The last thing she remembers is being captured and held in a room on a Wraith ship and a Wraith with long white hair coming in and shooting her. John and Rodney were captured too, but she doesn't know what happened to them. She hopes they escaped or were rescued.

Teyla gets up and tries to feel her way around, but the pain is great. She could be far or near a Stargate, on a planet with hostile people or dangerous animals. She could be on a planet with Iratus bugs.
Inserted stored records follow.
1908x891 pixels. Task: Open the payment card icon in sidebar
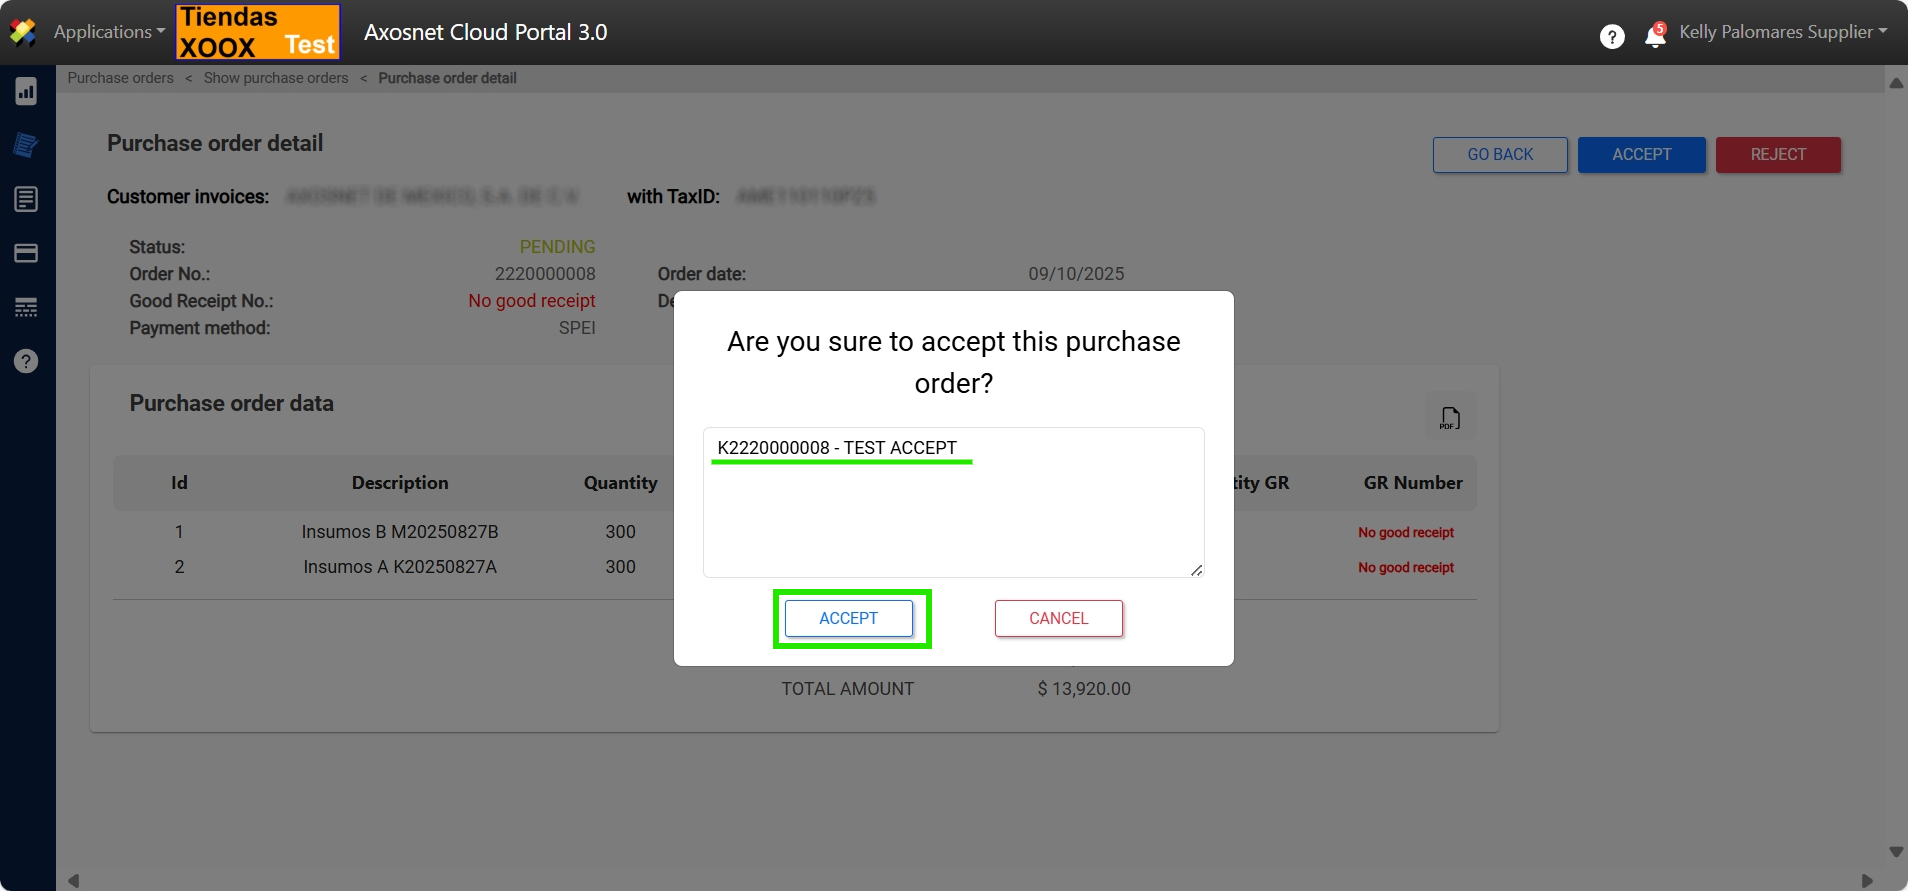[x=26, y=253]
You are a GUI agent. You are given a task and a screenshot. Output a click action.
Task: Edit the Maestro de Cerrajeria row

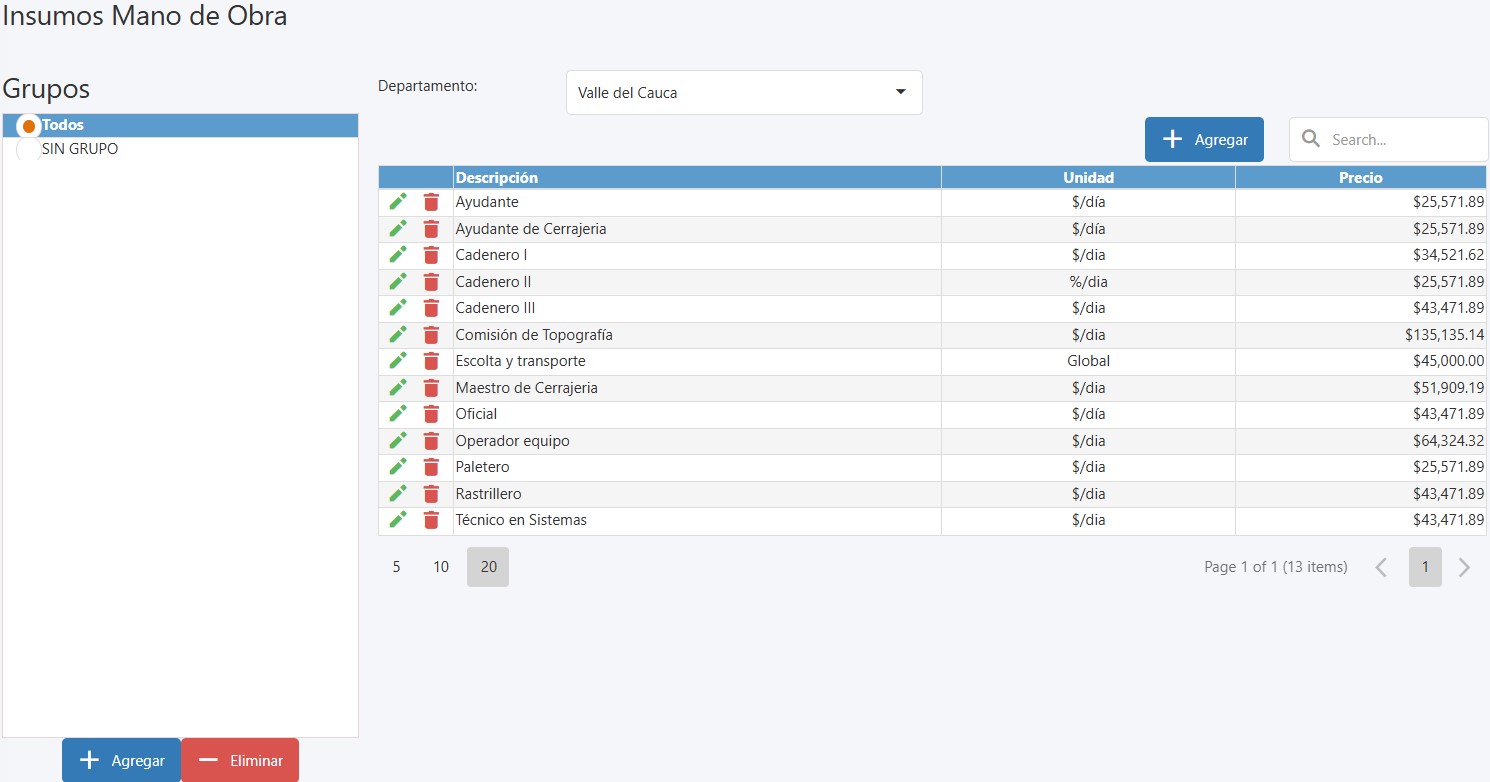pyautogui.click(x=398, y=387)
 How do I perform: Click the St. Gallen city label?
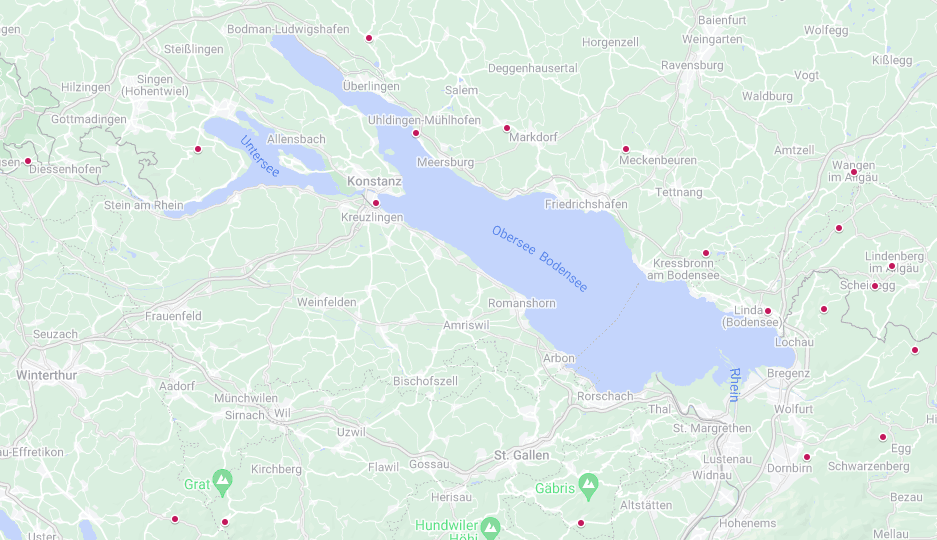click(521, 455)
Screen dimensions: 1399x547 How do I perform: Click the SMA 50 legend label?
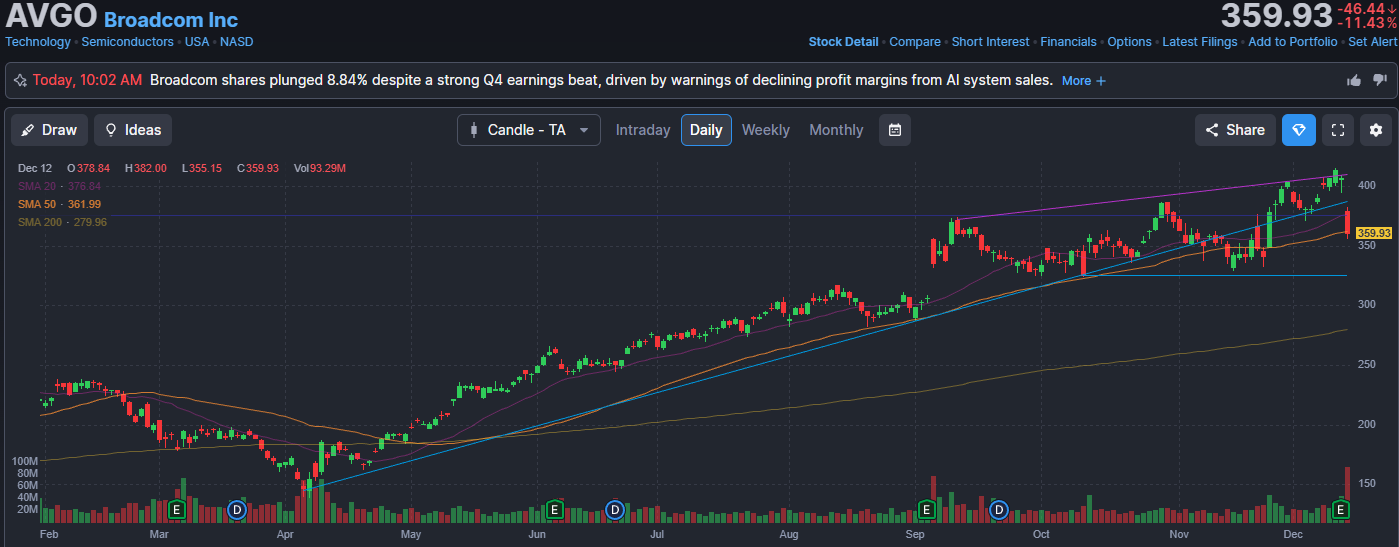35,204
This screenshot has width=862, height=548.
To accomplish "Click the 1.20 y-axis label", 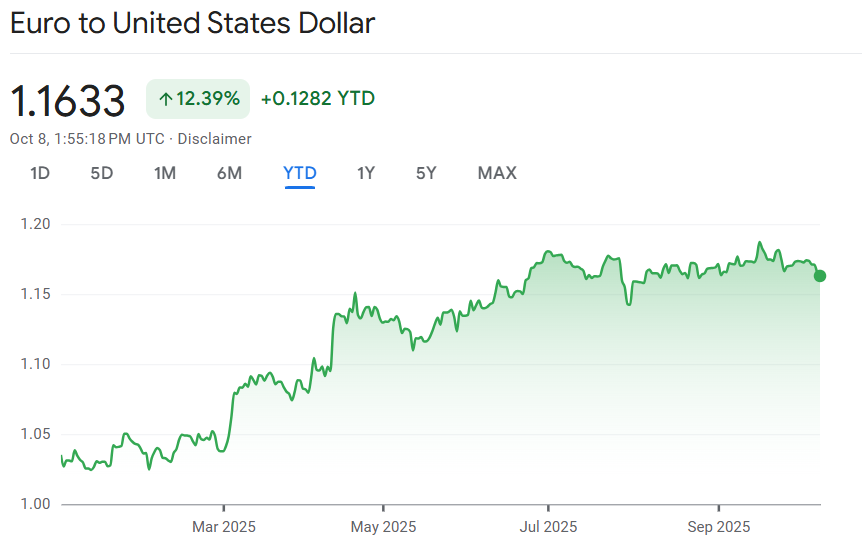I will (x=35, y=224).
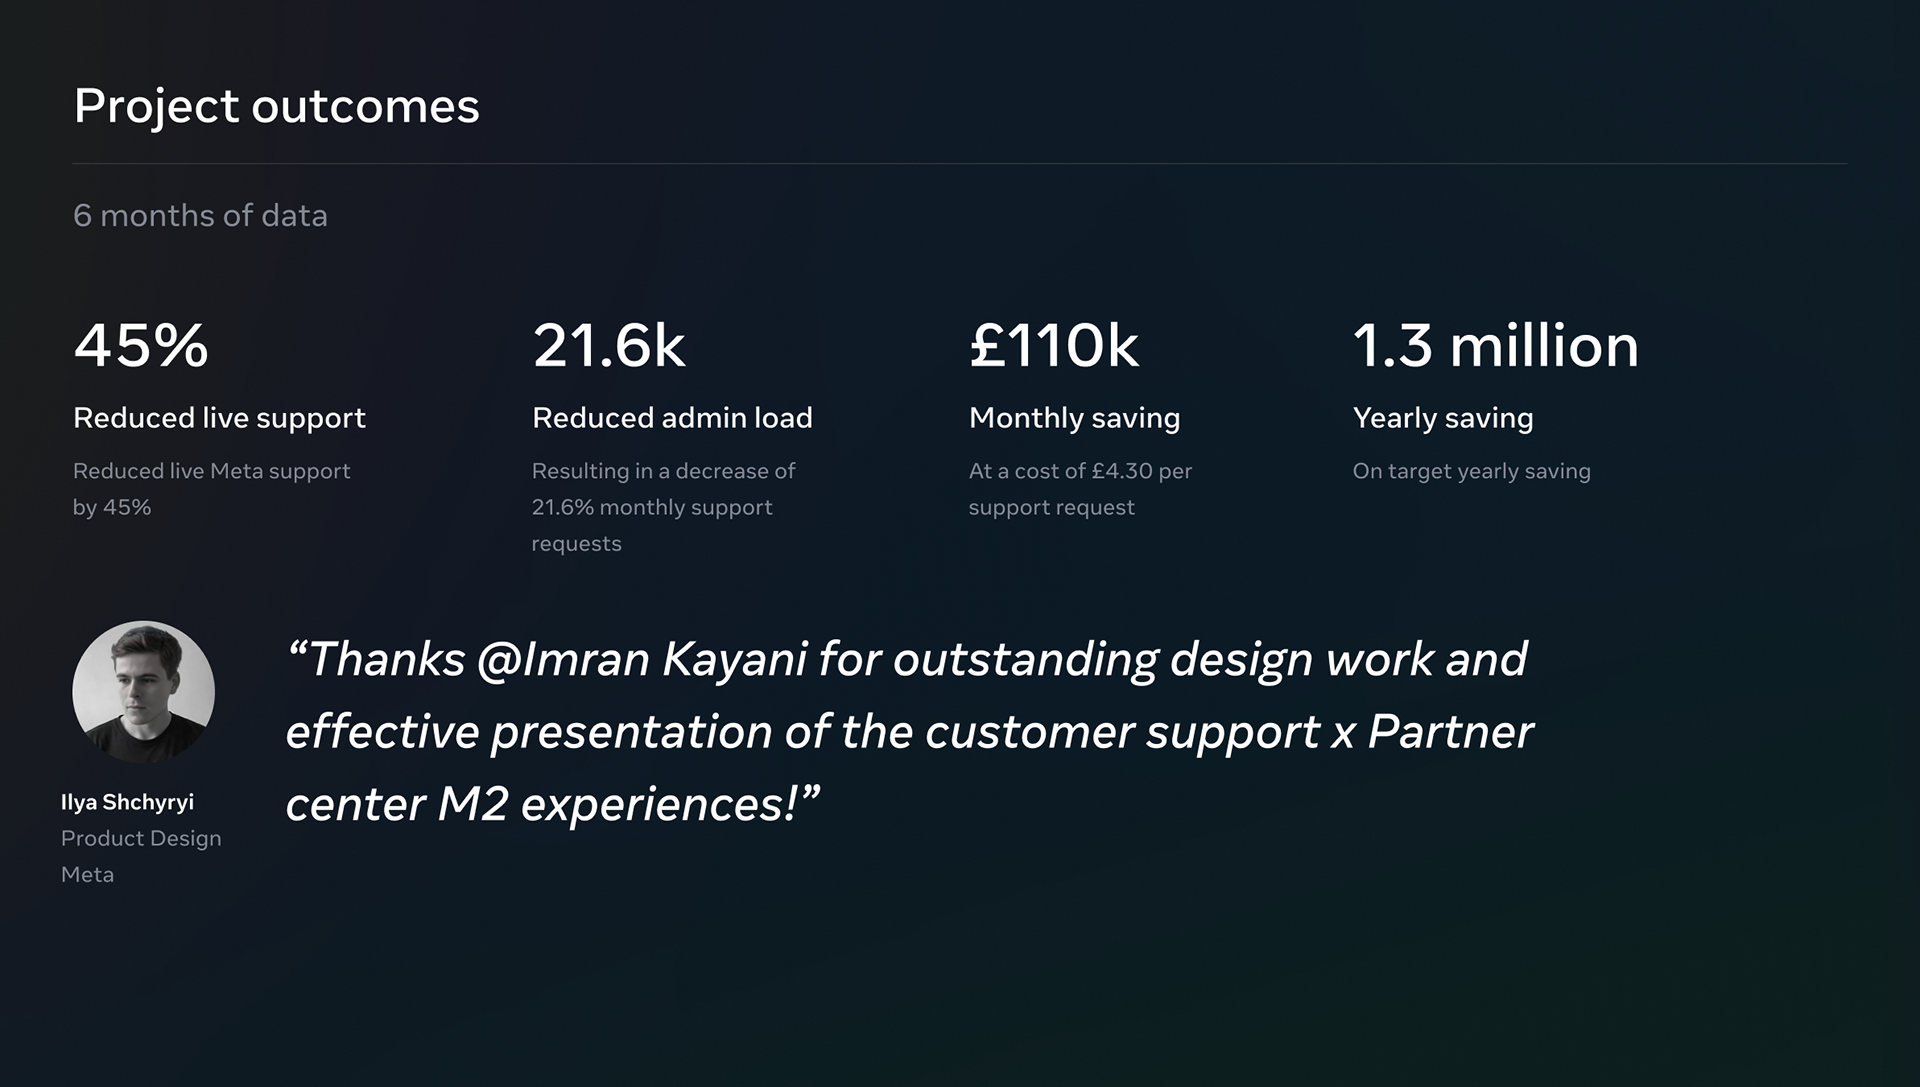Select the On target yearly saving text
This screenshot has width=1920, height=1087.
coord(1471,471)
She could be anywhere.

Well, no. She couldn't be on the Tararians' planet, because it boiled over with lava and Rodney says it is still covered in toxic smoke. She couldn't be on Pelgis, the desert planet with the malfunctioning DHD where they got stuck for two days. She couldn't be on the planet Atlantis landed on... could she? There are a few temperate islands, fairly small ones, on the other side of the planet. But wouldn't they have found her already if she was there? And why would the Wraith have left her there?

That's the big question, of course. Why is she here? Why did the Wraith release her?

She touches her left shoulder and feels stitches. She moves it, painfully. She doesn't feel anything else - she would have expected to feel something hard, pressing against her flesh or bones, but there's nothing.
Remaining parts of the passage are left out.